* Task to carry out
The records below are to be restated word for word; their pictures are not.

[Excerpts from a dataset]
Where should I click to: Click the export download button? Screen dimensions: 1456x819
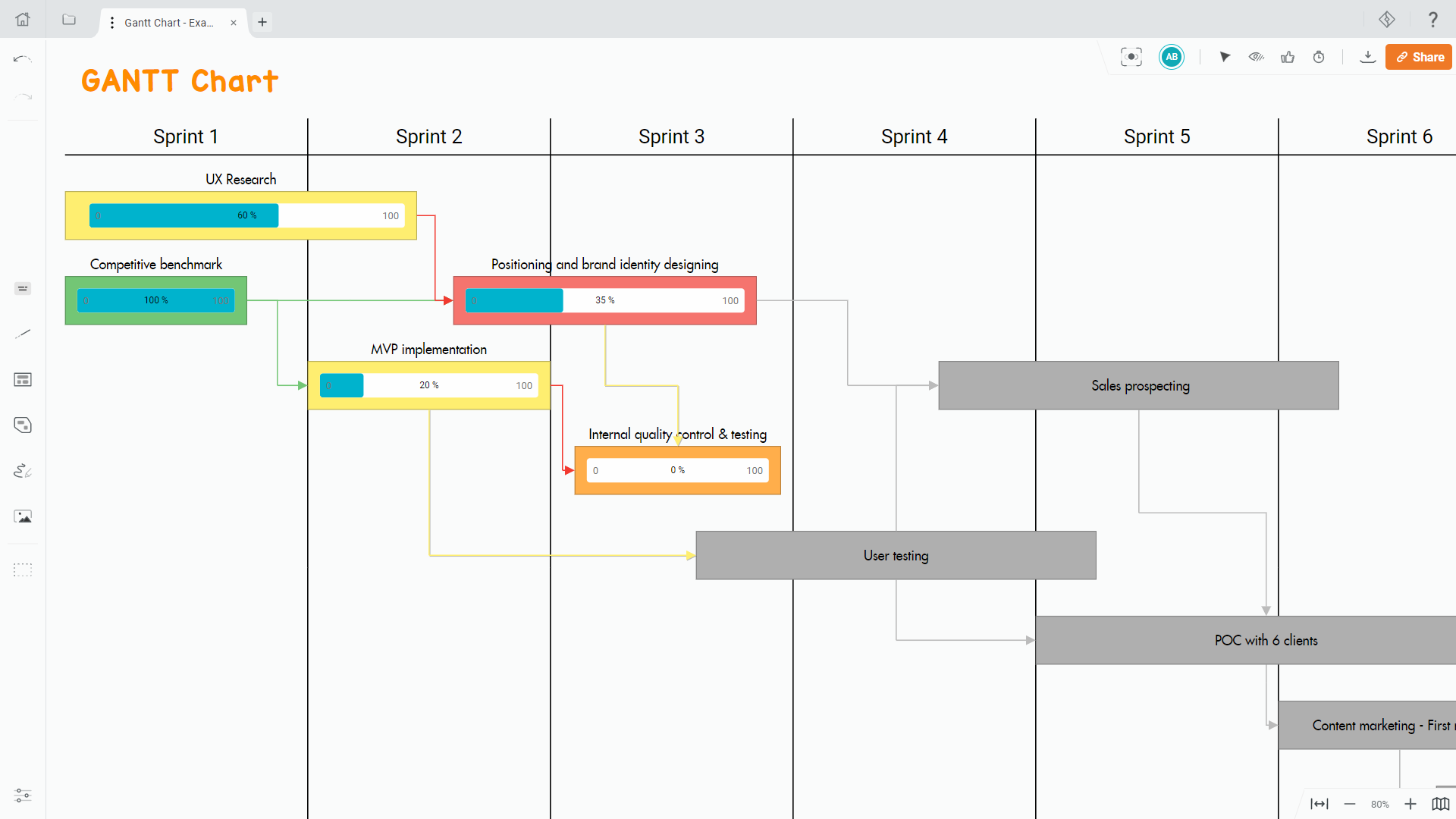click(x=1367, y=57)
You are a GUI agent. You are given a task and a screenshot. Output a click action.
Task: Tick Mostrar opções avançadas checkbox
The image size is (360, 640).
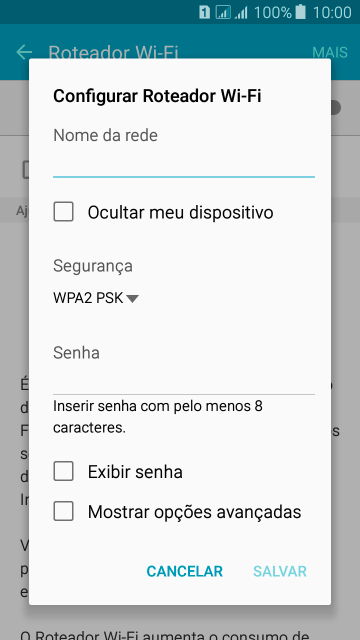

* Result below
Where should I click to: Click the export download button? Screen dimensions: 1456x819
click(x=1367, y=57)
You are a GUI agent. You are given a task and a screenshot. Output a click action.
Task: Tick Mostrar opções avançadas checkbox
The image size is (360, 640).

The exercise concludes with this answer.